There is a reason this company has such poor IT systems. You could up being the IT guy in a long line of IT idiots.
It sounds like you're already fucked.
Your the sole programmer and IT guy for a "thriving" company? That's not thriving. That's life support. Find another company and let nature take it's course with these guys.
99% of the time a hosed IT infrastructure is because management refused to spend any money so it had to be half assed.
It is certainly true that a great many companies are penny-wise-pound-foolish when it comes to IT but it is VERY premature to jump to that conclusion here. I've seen almost as many cases where companies over spent on IT for things they didn't really need. My current company has a piece of accounting software that is seriously overkill for our relatively pedestrian needs. Cost our company $80,000 when $3000 on Quickbooks Enterprise would have done the job fine. ( Bought by the previous owners who were all engineers without a lick of business savvy)
In any case it is much more likely that any "half assed" solutions were due to a lack of competence rather than a lack of money. It sounds like this guy has done a lot to improve things without throwing big bucks at the problem so I'm inclined to suspect his predecessor was not especially gifted.

Material provided –
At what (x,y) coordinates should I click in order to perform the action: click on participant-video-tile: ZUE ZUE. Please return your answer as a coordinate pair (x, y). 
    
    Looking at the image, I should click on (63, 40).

Prompt A – Decide whether each statement agrees with the forum thread on IT systems: (i) the accounting software at one poster's current company cost $80,000; (ii) the current owners bought that software; (iii) one reply blames a hosed IT infrastructure on management refusing to spend money 99% of the time. For each, answer yes or no and quote the words of the thread that settle it.
Prompt B – Repeat the passage of the forum thread on IT systems starting with "Your the sole" and going on through "be half assed.", with no changes.

Exercise answer A –
(i) Yes: "Cost our company $80,000 when $3000 on Quickbooks Enterprise would have done the job fine."
(ii) No: "Bought by the previous owners who were all engineers without a lick of business savvy"
(iii) Yes: "99% of the time a hosed IT infrastructure is because management refused to spend any money so it had to be half assed."

Exercise answer B –
Your the sole programmer and IT guy for a "thriving" company? That's not thriving. That's life support. Find another company and let nature take it's course with these guys.
99% of the time a hosed IT infrastructure is because management refused to spend any money so it had to be half assed.